MathieuG · July 3, 2023, 9:07am

Taking a closer look at the EVM Arithmetic Instructions it is interesting that they only have exp (for exponentiation with any base) from the ones discussed at the top and use math libraries for things like root & log.

Searching for an explanation of the op_addmod & op_mulmod use cases I found this medium post

There are also opcodes that help the compiler in detecting overflows and underflows in the code, some of the common ones are ADDMOD, MULMOD and SMOD

It is notable the op_muldiv EIP discussion linked by @bitcoincashautist above is initiated by Uniswap developers who say

In Uniswap V3, we make heavy use of a FullMath#mulDiv , which allows you to multiply two numbers x and y then divide by a third number d , when x * y > type(uint256).max but x * y / d <= type(uint256).max

Which is the point I was making above for AMM DEXes. The rational for the EIP on ETH continues with

This function is extremely useful to smart contract developers working with fixed point math. Hari (@_hrkrshnn ) suggested that we write an EIP to add a muldiv opcode.
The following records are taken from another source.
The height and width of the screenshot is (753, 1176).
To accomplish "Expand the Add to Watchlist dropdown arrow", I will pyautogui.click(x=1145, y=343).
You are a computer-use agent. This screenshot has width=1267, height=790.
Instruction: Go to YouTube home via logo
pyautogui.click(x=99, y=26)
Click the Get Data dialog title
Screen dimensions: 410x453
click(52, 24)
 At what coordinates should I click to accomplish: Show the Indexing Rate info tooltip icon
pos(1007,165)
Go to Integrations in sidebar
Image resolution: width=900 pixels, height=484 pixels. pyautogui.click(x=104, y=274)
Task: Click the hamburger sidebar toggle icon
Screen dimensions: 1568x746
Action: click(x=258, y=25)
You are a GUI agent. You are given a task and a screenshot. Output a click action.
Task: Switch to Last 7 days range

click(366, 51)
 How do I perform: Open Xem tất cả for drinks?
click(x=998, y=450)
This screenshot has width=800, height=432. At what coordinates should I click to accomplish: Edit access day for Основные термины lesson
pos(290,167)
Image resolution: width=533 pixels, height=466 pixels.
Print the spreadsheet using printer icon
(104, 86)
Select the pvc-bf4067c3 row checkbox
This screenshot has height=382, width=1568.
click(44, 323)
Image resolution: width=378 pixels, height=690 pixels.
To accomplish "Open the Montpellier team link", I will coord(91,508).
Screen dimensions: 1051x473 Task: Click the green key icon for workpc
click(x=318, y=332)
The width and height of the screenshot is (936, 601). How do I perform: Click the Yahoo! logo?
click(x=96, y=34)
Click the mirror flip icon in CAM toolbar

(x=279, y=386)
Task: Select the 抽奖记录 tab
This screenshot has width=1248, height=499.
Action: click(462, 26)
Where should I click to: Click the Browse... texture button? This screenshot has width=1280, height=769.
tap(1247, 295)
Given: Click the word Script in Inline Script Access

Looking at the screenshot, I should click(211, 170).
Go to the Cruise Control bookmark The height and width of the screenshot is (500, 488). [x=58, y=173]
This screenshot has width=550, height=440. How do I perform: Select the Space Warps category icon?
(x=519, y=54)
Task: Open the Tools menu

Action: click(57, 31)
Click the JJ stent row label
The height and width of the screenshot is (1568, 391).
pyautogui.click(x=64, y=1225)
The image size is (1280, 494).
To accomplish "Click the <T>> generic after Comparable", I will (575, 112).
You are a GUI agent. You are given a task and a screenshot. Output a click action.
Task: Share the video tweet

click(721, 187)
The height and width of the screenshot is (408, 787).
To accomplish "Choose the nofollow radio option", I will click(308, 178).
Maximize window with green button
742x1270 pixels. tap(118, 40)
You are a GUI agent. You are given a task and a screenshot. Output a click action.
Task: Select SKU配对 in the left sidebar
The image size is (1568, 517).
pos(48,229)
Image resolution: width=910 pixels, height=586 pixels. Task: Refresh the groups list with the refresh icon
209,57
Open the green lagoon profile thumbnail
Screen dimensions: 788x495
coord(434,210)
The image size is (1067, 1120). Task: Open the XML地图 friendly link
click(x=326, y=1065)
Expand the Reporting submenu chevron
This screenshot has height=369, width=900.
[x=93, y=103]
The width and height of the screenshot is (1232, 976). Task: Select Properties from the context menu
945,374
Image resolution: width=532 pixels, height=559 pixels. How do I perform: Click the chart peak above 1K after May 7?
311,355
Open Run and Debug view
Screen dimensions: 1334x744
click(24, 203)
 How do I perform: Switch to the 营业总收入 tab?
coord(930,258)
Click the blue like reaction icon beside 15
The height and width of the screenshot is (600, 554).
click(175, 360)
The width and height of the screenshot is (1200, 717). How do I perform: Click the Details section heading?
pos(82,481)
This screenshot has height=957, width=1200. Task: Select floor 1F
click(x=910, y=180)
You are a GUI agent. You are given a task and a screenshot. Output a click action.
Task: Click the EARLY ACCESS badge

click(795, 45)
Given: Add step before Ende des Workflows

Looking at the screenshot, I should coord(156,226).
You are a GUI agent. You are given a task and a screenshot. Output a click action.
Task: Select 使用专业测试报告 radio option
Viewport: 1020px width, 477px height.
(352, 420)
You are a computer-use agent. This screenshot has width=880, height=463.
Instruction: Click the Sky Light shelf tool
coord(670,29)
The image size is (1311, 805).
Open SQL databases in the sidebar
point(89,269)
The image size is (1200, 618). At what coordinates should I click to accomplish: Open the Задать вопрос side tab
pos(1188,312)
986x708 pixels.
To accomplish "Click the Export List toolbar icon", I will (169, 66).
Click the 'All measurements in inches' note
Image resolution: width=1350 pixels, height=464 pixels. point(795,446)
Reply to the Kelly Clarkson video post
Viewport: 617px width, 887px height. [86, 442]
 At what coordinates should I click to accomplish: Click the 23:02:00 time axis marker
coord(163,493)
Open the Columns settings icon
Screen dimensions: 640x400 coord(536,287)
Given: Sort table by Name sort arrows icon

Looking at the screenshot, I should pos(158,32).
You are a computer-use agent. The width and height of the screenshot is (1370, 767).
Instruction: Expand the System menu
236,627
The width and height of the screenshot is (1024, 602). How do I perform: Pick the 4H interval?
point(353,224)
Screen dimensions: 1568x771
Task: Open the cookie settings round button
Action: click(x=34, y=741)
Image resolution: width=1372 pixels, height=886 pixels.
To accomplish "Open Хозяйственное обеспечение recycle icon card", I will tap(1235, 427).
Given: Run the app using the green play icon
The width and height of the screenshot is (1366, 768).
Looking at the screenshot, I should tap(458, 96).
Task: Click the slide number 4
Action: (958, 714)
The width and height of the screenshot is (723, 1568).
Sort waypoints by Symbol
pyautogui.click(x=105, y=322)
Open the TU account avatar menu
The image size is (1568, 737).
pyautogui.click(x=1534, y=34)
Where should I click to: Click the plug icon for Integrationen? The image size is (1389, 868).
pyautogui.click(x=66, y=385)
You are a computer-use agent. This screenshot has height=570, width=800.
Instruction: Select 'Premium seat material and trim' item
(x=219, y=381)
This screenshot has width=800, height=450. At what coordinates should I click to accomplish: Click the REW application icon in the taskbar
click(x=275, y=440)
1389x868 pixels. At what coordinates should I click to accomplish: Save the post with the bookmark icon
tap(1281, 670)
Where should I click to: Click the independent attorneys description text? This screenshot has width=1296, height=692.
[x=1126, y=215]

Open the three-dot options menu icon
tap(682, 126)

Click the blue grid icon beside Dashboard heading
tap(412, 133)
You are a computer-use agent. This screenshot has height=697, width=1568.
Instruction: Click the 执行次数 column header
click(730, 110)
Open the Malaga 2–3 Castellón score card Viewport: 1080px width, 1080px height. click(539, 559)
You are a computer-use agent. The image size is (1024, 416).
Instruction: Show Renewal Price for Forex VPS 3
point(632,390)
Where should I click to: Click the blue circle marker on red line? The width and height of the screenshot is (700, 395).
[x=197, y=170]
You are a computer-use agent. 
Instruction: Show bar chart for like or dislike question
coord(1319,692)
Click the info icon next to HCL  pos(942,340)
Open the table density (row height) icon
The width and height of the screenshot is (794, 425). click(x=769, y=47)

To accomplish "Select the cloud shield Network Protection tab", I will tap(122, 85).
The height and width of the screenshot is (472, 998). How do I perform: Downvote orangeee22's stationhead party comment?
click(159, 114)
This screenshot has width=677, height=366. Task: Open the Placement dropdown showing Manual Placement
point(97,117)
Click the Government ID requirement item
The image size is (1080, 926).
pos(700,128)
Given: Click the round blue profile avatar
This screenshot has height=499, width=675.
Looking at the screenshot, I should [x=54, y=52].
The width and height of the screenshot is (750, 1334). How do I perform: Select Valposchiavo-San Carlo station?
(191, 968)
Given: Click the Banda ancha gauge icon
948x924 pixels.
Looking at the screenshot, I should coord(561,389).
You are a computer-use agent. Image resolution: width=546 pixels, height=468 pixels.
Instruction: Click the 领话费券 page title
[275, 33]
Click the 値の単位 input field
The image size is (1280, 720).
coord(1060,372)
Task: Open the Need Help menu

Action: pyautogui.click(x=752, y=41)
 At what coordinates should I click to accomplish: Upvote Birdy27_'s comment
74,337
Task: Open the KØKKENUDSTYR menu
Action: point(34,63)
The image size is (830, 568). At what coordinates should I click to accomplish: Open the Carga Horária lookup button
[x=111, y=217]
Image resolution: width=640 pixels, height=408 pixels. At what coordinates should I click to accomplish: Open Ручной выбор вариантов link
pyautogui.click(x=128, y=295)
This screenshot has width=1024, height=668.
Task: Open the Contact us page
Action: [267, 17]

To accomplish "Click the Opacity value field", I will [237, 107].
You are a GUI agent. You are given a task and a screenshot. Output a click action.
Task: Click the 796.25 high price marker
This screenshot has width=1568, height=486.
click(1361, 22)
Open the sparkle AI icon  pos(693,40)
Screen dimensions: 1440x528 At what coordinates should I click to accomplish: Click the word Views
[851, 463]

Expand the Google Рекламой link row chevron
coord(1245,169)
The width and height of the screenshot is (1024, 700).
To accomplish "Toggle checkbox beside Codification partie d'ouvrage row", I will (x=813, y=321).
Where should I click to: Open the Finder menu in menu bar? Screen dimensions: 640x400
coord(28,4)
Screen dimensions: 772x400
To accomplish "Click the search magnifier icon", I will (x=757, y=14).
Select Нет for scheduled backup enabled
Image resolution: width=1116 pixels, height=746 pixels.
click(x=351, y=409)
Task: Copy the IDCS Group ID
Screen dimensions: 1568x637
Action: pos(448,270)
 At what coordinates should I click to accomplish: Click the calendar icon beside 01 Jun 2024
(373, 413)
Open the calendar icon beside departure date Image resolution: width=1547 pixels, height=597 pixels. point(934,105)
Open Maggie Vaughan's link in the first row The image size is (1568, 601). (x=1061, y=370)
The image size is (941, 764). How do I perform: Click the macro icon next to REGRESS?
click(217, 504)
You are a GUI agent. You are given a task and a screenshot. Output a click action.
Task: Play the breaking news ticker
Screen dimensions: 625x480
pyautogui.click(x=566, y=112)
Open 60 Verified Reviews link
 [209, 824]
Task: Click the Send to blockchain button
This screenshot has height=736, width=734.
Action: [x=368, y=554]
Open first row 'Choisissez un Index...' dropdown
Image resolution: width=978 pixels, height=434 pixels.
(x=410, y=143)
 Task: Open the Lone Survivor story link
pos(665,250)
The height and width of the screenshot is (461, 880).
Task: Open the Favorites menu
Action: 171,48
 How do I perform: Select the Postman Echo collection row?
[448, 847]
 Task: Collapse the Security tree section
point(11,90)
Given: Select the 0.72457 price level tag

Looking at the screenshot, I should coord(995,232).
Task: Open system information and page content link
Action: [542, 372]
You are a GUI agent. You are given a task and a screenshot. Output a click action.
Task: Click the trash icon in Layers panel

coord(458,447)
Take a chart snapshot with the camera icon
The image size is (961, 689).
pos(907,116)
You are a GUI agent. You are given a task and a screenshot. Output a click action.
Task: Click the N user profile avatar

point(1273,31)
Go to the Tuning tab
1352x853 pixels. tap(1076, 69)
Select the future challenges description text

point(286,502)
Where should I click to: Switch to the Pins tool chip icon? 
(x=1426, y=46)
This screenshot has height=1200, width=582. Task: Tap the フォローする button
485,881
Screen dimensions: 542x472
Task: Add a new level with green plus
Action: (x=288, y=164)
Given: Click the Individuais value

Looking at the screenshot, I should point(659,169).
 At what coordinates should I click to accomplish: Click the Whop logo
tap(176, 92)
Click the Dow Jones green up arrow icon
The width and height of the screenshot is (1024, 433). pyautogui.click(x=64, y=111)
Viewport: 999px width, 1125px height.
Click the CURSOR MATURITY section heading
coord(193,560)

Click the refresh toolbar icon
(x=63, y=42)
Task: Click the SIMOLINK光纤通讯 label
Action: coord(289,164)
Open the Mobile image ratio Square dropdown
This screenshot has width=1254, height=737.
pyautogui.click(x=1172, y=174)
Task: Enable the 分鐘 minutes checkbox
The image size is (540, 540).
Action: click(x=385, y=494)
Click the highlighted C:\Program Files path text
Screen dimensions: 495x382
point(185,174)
This is a first important consideration, to enable fixed point math the working of the op_muldiv opcode should be different than above. Reading the EIP discussion further:

Some initial discussions we had when writing the EIP:
– Support both “checked” (abort on overflow) and “unchecked” (do not abort) case
– Whether to return multiple stack items or not
– Support accessing the hi bits (after division) or not
The current design wanted to avoid multiple opcodes and returning multiple stack items, hence we arrived at having the special case with z=0 .

Having a special case like this when dividing by zero can be inconsistent and even dangerous for contract design, so apart from the number of stack items returned the denominator 0 case should be discussed.

Lastly, rereading the Market Making Algorithm of Jedex it says

Notably, because Jedex aggregates liquidity for every market tick, slippage for any particular order can be significantly minimized by other orders within the same tick (in a sense, pool sizes grow dynamically based on intra-tick demand); in this context, even the relatively-simple Constant Product function offers better liquidity than much more complex pricing functions used within other decentralized exchange designs.

It would be interesting to hear from @bitjson whether Jedex would benefit from a muldiv opcode, or how it works around the multiplication overflow issue.